精子形成后很少进行转录翻译，其功能进一步成熟所需的蛋白质主要依赖生殖管道的微环境供给[21]。附睾有较强的蛋白质合成及分泌功能[22]，可以通过附睾小体携带一些蛋白质转运给精子，对其腔内精子的成熟及活性保持具有重要作用。本研究在附睾EVs中筛选到5型谷胱甘肽过氧化物酶(GPX5)，其是附睾EVs特有的一种蛋白，由附睾头部分泌，被附睾小体转移到精子表面，可能防止精子过早发生顶体反应[23]。GPX5在保持精子DNA完整性、防止活性氧损伤精子中也发挥着一定作用[5]。乳脂球表皮生长因子(MFGE8)是一种细胞外囊泡标记物，同时也存在于附睾小体中，用抗MFGE8的抗体孵育附睾小体后，可减少附睾小体与精子之间的蛋白质转运[21]。MFGE8可介导精子与卵子的初始粘附[24-25]。这提示附睾组织EVs蛋白在精子活力保持及受精能力的获得中发挥着一定的作用。

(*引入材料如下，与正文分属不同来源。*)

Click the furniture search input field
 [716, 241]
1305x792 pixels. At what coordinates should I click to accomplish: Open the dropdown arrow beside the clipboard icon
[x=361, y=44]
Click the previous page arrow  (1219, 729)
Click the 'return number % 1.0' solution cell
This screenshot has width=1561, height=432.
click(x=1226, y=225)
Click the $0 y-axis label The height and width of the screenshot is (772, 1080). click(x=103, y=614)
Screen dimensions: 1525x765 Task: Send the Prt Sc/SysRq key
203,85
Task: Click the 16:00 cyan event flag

本试验中前列腺组织EVs蛋白分子功能富集分析结果显示，这些蛋白具有水解酶、氧化还原酶和肽酶等多种酶活性。有研究报道蛋白质二硫键异构酶(PDI)家族可催化细胞中二硫键的形成、还原和重排，在调节硫醇-二硫键交换中较为重要，精子表面有蛋白二硫键异构酶家族A3(PDIA3)的表达[26]。PDIA3可使免疫球蛋白超家族精卵融合蛋白1(Izumo1)、分化抗原9(CD9)或富含半胱氨酸分泌蛋白(CRISPs)的构象发生变化，从而诱导精子膜与卵子膜融合[27]。本研究在前列腺组织EVs中也检测到PDIA3，这提示前列腺小体可能转运PDIA3到精子表面，从而调节精子的受精能力。

3.3 小样本组织中EVs的分离纯化

为明确各器官来源的EVs的成分，需要直接从器官组织中分离纯化EVs。最近有从脑组织[28]和附睾组织[21]中纯化EVs的报道。目前常用分离囊泡的方法有差速离心、免疫磁珠、超滤、TEI等，前三者尽管所得囊泡的纯度较高，但样品需求量大，得率低。TEI法简单快速，可以从小样本中获取足量囊泡，但其获得的囊泡纯度不高[1,29]。本研究曾尝试使用经典的差速离心法分离纯化EVs，但发现该法对于前列腺组织很难得到试验所需的EVs量。因不同的分离方法得到的囊泡大小及种类不尽相同，为了便于比较3种组织来源的EVs蛋白，最终选择了得率较高的TEI法进行试验，结果证实通过此法较易从组织中获得EVs，电镜和DLS结果提示所得囊泡直径变化范围较大，这与文献[30]的报道一致。所以对于某些繁殖力较低的突变小鼠，用TEI法可解决小样本收集足量EVs的问题。在EVs分离过程中，很难避免因少量细胞破裂而释放一些胞内蛋白成分，这是直接从组织中分离囊泡面临的一个共同问题，因此操作时手法应尽量轻柔，并且后续对感兴趣的蛋白应进行验证性试验。

总之，本试验获得的数据不仅丰富了人们对小鼠睾丸、附睾和前列腺组织EVs蛋白质的认识，更重要的是通过对各自特有蛋白质的分析，为研究精子发育成熟的机制提供了参考。当然，鉴于本试验方法和技术手段的限制，所获得的蛋白信息仍需进一步的试验来验证。